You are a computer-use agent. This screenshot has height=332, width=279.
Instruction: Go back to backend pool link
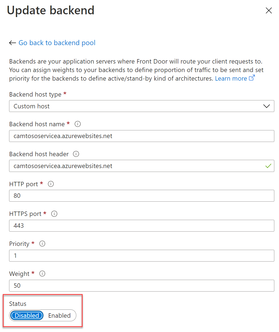tap(57, 43)
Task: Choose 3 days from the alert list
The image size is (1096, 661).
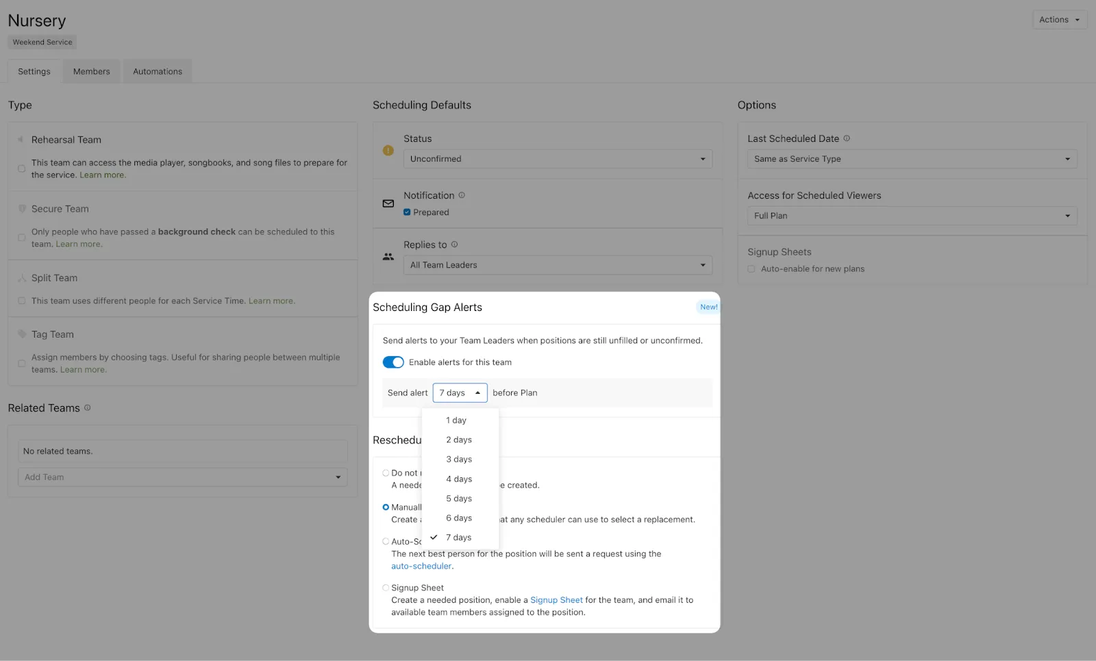Action: pyautogui.click(x=459, y=460)
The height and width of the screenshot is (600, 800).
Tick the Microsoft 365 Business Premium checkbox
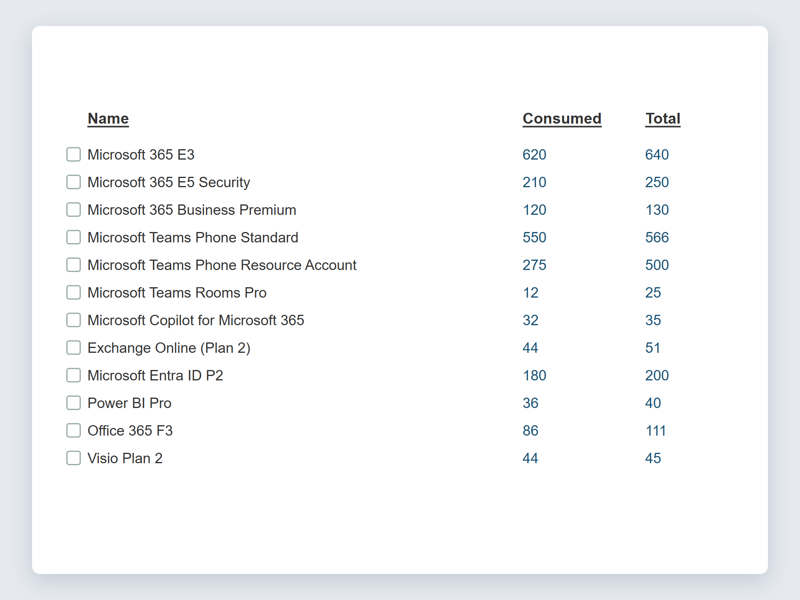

__Directions__
Check the records above and copy each line that has the string "height".

__Solution for this exercise__
You are a computer-use agent. This screenshot has height=332, width=279.
The height and width of the screenshot is (600, 800).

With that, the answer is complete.